Sam Flowers moved from the U.S. to open the Gringo Cafe in Ipanema, Rio de Janeiro, Brazil News
Sam Flowers moved from the U.S. to open the successful Gringo Cafe in Ipanema in 2010, photo by Gringo Cafe.

A recent report by O Globo states that the number of requests for a Cadastro de Pessoas Físicas (CPF) by foreigners after they have obtained legal residence in the country has increased ten percent since 2011.

Analyzed data from the Registro Nacional de Estrangeiros (RNE), a document issued by the Department of Foreign Affairs, Ministry of Justice (MJ), also showed that the number of legal foreign residents has boomed in the last decade.

The report shows the numbers jumped from 22,418 in 2002 to last year’s figure of 1,466,584, equal to the entire population of the city Porto Alegre, the capital of southern state Rio Grande do Sul.

Immigration specialists are attributing the influx of people to Brazil’s increased credibility and economic stability which began during presidency of Luiz Inácio Lula da Silva (Lula) between January, 2003 – December, 2010.

Also in 2009, Brazil’s ex-President Lula signed into legislation Law 11961/09, better known as the Amnesty Law. The law promised temporary amnesty to foreigners living illegally in Brazil, and created a path towards permanent residency within two years.

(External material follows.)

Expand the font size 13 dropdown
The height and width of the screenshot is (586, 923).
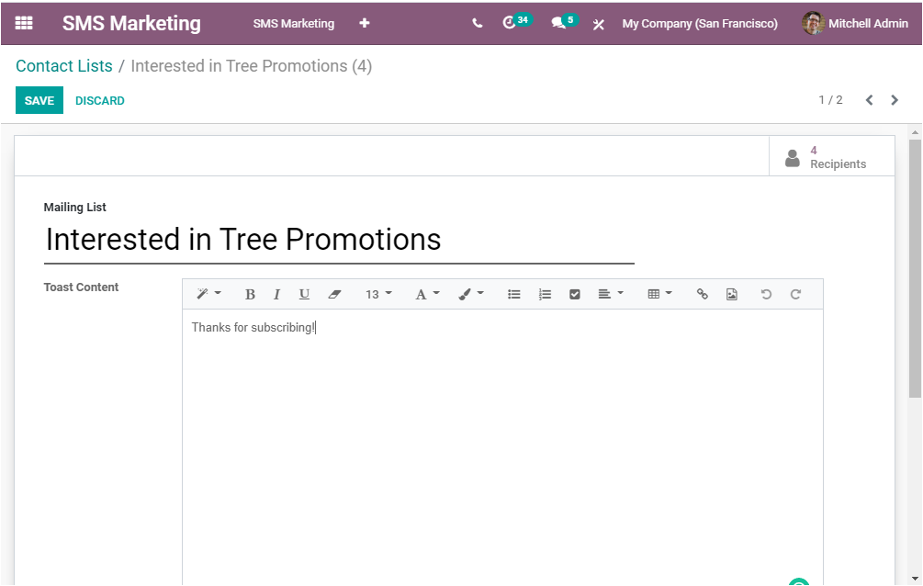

Of the over 43,000 individuals who were granted amnesty, Bolivians are believed to be the greatest beneficiaries, numbering over 17,000, mostly in the state of São Paulo. Other notable nationalities to apply for amnesty are Chinese (5,500), Peruvians (4,600), Paraguayans (4,100), and Koreans (1,100). Approximately 2,400 Europeans are also believed to have received amnesty under the law.

Mutiple pre-sal discoveries off of the country’s south-east coast have also stimulated the Brazilian oil industry, causing many involved in that business to relocate to the country. “Brazil is the new hub of global petroleum. Anyone who works in the field has to be here now,” Joe Lochridge, a commercial director of an American company that drills and exports Brazilian oil, told O Globo.

A growing interest in gastronomy and international cuisine is also enticing international chefs and restaurateurs to take up residence in Brazil. By opening a business in Brazil using an investment visa, many foreigner entrepreneurs are able to establish a means of income and the ability to live in Brazil legally.